Alexandra Soumm has MOMENTUM: Virtuoso musician awakens change, impacting lives through classical music

Sennheiser’s MOMENTUM campaign has highlighted dozens of unique sound stories from all over the world: stories about creators with MOMENTUM and people who push the world forward with their creative passions. These stories feature artists, innovators and entrepreneurs in the most authentic sense, and serve to inspire others to uncover their own unique MOMENTUM.
Alexandra Soumm is the latest creative visionary to share her inspiring story. When she lifts her violion and starts to play, the music is sublime. The violin – the revered “ex-Kravakos” – is a priceless instrument crafted by an Italian master craftsman in 1785. It is a virtuoso performance worthy of the most elite classical music venues. But the audience, some of whom are in tears, are actually patients in hospital who have paid nothing to attend this ultra exclusive concert.
First taught by her father, Alexandra Soumm started playing the violin at the age of five and performed her first concert at age seven. She left home at a very young age to study in Vienna – working tirelessly to become one of the world’s top violinists, a journey that saw her win the 2004 Eurovision Competition at just 14 years old. Today she is a leading light on the international classical music scene, playing to audiences at some of the world’s most prestigious venues.
Despite her international success, Alexandra also feels passionately about bringing music to the unlikeliest of venues – including hospitals, prisons and homeless shelters, on a charitable mission to bring art to those in the greatest need.
“Of course if you’re playing in a really prestigious hall and the next day you go to a hospital, a homeless shelter or a school, the contrast is huge, but you receive different things and give different things and I could never choose between the two,” says Soumm. “For me it is really half and half.  It brings me enormous joy to play in concert halls around the globe, but it is just not enough for me to do only that.”
Along with two friends, musicians Maria Mosconi and Paloma Kouider, she founded the non-profit organization, Esperanz‘Arts in 2012 – the culmination of four years’ involvement in various charity projects.
For Soumm, the drive to play to different audiences started with the realization “that I was always playing for the same kind of audience – great and attentive people – but there were so many others that I didn’t reach, like homeless people or handicapped people – they couldn’t come to the concerts.” Eager to make a change, Soumm teamed up with like-minded artists Mosconi and Kouider, making it their mission to approach these people and “bring them not only music, but other forms of art as well, which are always linked to each other.
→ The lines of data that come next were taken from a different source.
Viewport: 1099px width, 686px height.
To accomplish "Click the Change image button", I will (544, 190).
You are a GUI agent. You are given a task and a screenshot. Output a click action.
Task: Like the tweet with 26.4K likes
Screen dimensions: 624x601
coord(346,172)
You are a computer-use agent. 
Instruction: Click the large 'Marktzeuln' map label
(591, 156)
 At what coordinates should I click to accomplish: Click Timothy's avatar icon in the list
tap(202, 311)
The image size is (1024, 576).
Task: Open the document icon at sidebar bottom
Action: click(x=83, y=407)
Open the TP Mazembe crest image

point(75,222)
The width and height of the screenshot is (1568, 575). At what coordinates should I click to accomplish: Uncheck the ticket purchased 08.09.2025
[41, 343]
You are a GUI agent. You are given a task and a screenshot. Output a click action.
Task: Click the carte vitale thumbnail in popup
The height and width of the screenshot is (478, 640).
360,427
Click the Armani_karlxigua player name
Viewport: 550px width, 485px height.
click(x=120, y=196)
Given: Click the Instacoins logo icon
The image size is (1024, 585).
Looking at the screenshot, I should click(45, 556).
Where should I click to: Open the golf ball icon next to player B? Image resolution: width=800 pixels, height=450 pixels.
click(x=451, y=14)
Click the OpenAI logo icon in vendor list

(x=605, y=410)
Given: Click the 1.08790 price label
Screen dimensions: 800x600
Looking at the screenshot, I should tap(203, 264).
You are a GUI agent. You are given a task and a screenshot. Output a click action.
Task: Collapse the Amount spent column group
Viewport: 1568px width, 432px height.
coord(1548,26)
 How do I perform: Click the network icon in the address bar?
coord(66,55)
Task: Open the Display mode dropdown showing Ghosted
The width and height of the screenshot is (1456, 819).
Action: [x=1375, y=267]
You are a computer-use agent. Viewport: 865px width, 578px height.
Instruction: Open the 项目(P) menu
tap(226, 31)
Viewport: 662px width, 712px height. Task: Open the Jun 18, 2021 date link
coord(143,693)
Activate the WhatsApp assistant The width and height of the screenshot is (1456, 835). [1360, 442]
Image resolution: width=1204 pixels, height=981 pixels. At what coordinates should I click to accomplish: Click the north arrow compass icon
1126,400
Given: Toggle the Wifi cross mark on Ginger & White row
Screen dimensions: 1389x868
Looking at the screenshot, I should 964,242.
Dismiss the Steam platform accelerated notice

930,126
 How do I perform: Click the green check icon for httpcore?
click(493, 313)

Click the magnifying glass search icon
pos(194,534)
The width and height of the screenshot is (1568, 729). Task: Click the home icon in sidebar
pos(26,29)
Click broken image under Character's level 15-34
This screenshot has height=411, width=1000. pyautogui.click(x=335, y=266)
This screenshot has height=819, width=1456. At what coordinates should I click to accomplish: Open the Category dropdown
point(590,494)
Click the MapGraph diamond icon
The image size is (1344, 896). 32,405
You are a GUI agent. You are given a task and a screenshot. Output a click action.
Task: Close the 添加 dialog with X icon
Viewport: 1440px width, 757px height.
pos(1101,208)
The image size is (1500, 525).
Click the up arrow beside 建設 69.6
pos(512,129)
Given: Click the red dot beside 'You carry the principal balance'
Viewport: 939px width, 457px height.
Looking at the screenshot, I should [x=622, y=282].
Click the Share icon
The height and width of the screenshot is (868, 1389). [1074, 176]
Art is a fundamental right for everyone.”
Through her charity, she works with other artists – including photographers, dancers and musicians to perform in hospitals, homeless shelters and schools, returning regularly to the same venues to help create a better understanding of and emotional link with the music for people who may never have seen classical music performed. For many, it is more than a concert. It is an awakening. For Soumm, this has become her MOMENTUM: “When I play for 10 or 20 people who have never heard classical music before it makes me think about the way we, as artists, express ourselves, and the place of each of us in society. The emotions are so raw because people cry, laugh, are surprised and moved. For them it’s not just entertainment, its not just beauty – at first it is mostly shock and then pure emotion. And that’s where art is really coming from. It’s meant to change something in you, both in the performer and in the audience.”
Leaders have MOMENTUM
Alexandra Soumm has MOMENTUM. Working with unique people like her, Sennheiser tells the stories of a hugely diverse yet 100% inspirational group of people, following their journeys and learning more about their passion, their lives and their own personal MOMENTUM. They’re people with a passion and connection to sound that has taken form in many different ways. People who go further than others. People who know what others don‘t know. People who do things that haven‘t been done before. People who push the world ahead. People with MOMENTUM. This spirit, this commitment to the core to create something that is special, unique and that has uncompromised authenticity and substance is what Sennheiser seeks to celebrate over the course of the MOMENTUM project.
About Alexandra Soumm
French violinist Alexandra Soumm is a multi-faceted artist who is equally at home in concerto and chamber repertoire. In recent years she has collaborated with prestigious orchestras such as the Orchestre National du Capitole de Toulouse, Orchestre de Paris, Zurich Chamber Orchestra, Danish National Symphony Orchestra, Deutsches Symphonie-Orchester, Helinski Philharmonic, Trondheim Symphony, Israel Philharmonic and Tokyo Symphony. The 2014/15 season sees Alexandra working with the Orchestre National de Bordeaux, London Philharmonic, BBC Philharmonic, Munich Symphony and Orchestra Svizzera Italiana.
Passionate about passing her skills and knowledge on to others, she has given master classes in America, Venezuela, Brazil, Japan and Israel. This summer, she will be teaching at the Musica Mundi Chamber Music Festival. In 2013, Alexandra was named Godmother of El Sistema France, a free music education programme for children and adolescents in need.